To Stage Or Not To Stage

stage interview ubiquity group.jpg

QUESTION From Gina in LA:

“I closed my restaurant almost a year ago and have been looking for an exec or sous job for the last four months and tried putting myself out there on Indeed. I got a few calls this week and the guy that owns my old after work spot just mentioned he could use some help too.

Anyway, every one of these guys is asking me to come in on a specific day and “see how it goes” or “do a tasting” for them but none of them have mentioned for how long or whether or not they’re going to pay me. I don’t mind working a one or two hour long stage but I don’t want to work a whole day for free or give these guys ideas for their menu so they can just say “thanks have a nice day” and then have their weak-ass line cooks try to put out my dishes.

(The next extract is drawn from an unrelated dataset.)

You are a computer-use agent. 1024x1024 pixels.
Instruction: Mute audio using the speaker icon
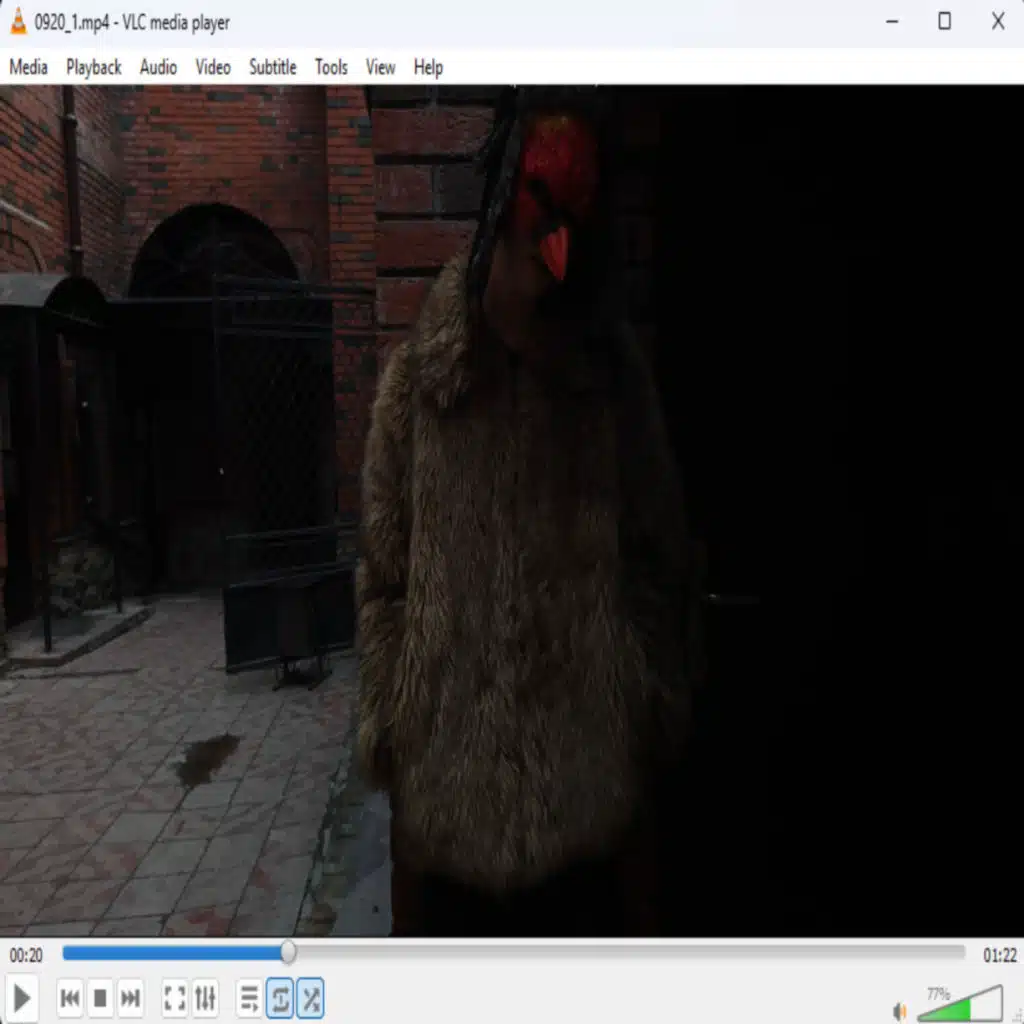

Do other owners usually expect a full shift as a “tryout” with no pay whatsoever? and if not, what’s a good way to ask if that’s the expectation without sounding petty? … just wondering if I need to take a week long vacation to work for free. I never did that to my tryouts. In fact, I’d ask them up front to do a tasting (app, side sand and entree) after hours or on a slow day for $10/hr (entered as a line cook in payroll) and offer to pay up to $100 for their prep if they wanted to bring their own with a receipt.”

Just wondering how you run tryouts / tastings.”

Gina M.

HH ANSWER:

Although most every chef I know has done an unpaid stage or two back in the day and been reimbursed only with a meal and a beer (or two); these days, the consensus seems to be that more industry scrutiny and watchdogs necessitate having to pay someone even if they’re just there learning or as a “trial shift” / “try-out”.  

An 8+hour stage like you describe is “totally unacceptable” (are you recording this?) and illegal but… that’s not to say it isn’t commonplace - especially in higher end concepts.  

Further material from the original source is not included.